• [EXTRACTED TEXT]:
****************
Monday, March 1, 2010

Would you drive a Swagger-Waggon?

Do you trust car dealers?  Does the Pope smoke dope? I can only think of a handfull of people I know that actually enjoy the car buying process. Let's talk automotive today. I do think that local car dealers have been the unsung victims of the last year.   Local dealerships have had their franchises pulled with little to no notice and in many cases have been unable to adequately or profitably liquidate their inventory before being forced to close their doors. 

And now there's the Toyota Recall debacle.  Opinions vary as to the actual cause, severity, and sequence of misjudgements that lead to the largest automotive recall in history.  But once again, I think its the local dealers who share in victimization with actual Toyota owners.  Toyota Motor Manufacturing built a shoddy product, and now its the dealers on the front lines who have to cope with customer concerns, complaints, repairs, and inevitably wavering sales.  

But that's not my beef with Toyota today.  What I really want to know is who promised Toyota that they could reverse decades worth of culture with a YouTube campaign.  For years, the MiniVan has a symbol of one's ultimate concession to their role in suburbia as a soccer dad, grocery-getter, or grandparent.   After I saw a commercial for the Toyota Sienna I wondered if they weren't trying to divert our attention from the safety concerns of American's most popular vehicles with a shiny new marketing campaign?

I give you the "Swagger Wagon."
 [ I think Toyota's corporate marketing channel prevents you from embedding the actual video here, but go ahead and click away.]

We've got 2 parents who talk as if they're in the movie "Best of Show" and essentially get Dutch-Ovened in their new Sienna by their stinky, diaper-clad kids.  Maybe this happens in real life? Any parents out there who can verify this Slice-of-Life creative strategy?     Not sure if that makes me want to sign up for a test drive.  

Bottom line:  I appreciate viral marketing, sarcasm and thinking outside the box.  But I'm still not going to buy a minivan.
****************
• [ACTIVITY LIST]:
• 1. According to the blog post, what does the writer say they are still not going to buy?
• 2. Copy the blog post, beginning with "Do you trust" and stopping after "close their doors.", and switch "inventory" to "stock".
The data after this point comes from a different source than the blog post.

• [INFORMATION SHOWN]:
****************
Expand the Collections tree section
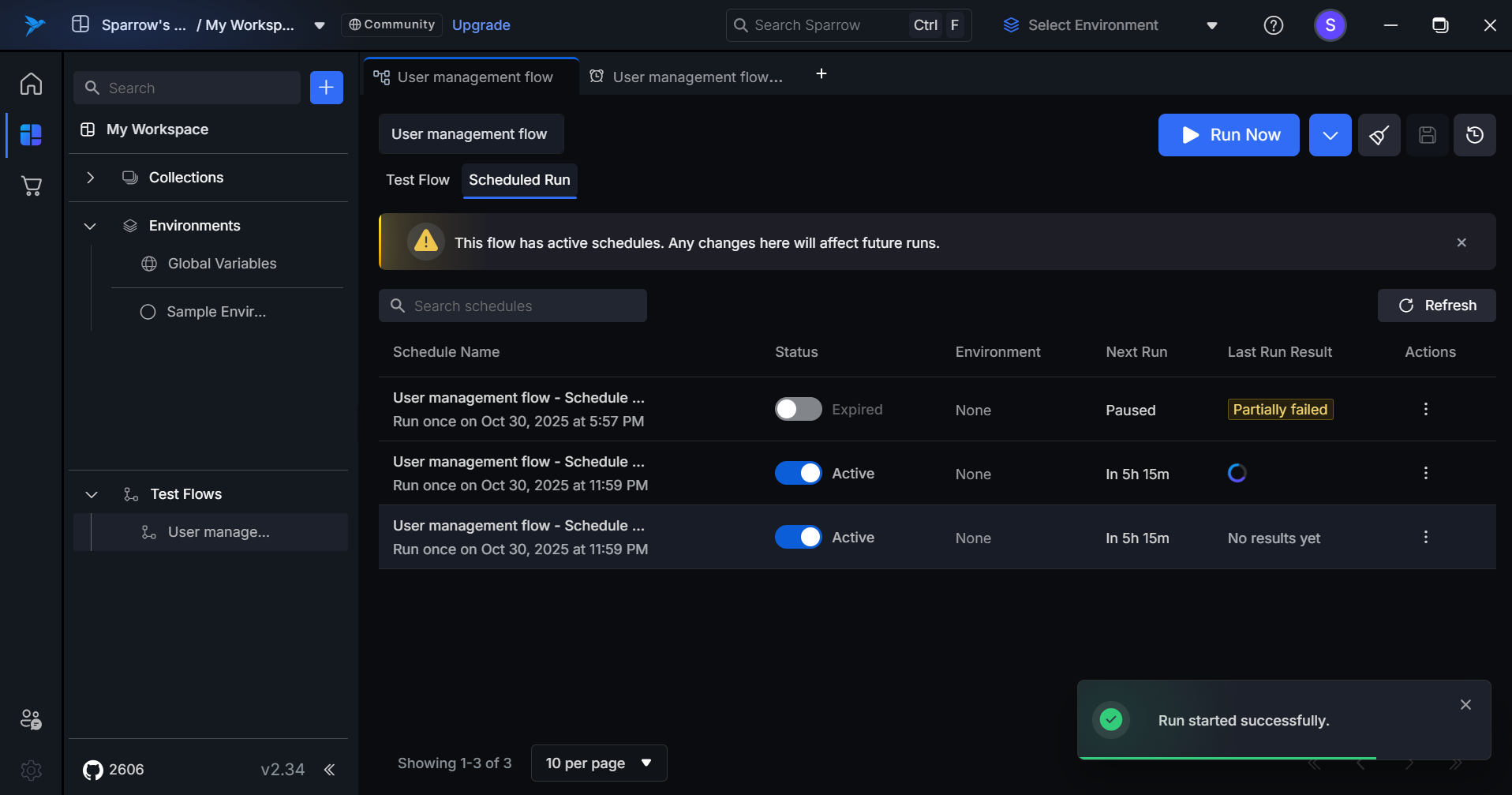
****************
• [EXERCISE RESPONSES]:
• 1. A minivan.

• 2.
Do you trust car dealers?  Does the Pope smoke dope? I can only think of a handfull of people I know that actually enjoy the car buying process. Let's talk automotive today. I do think that local car dealers have been the unsung victims of the last year.   Local dealerships have had their franchises pulled with little to no notice and in many cases have been unable to adequately or profitably liquidate their stock before being forced to close their doors.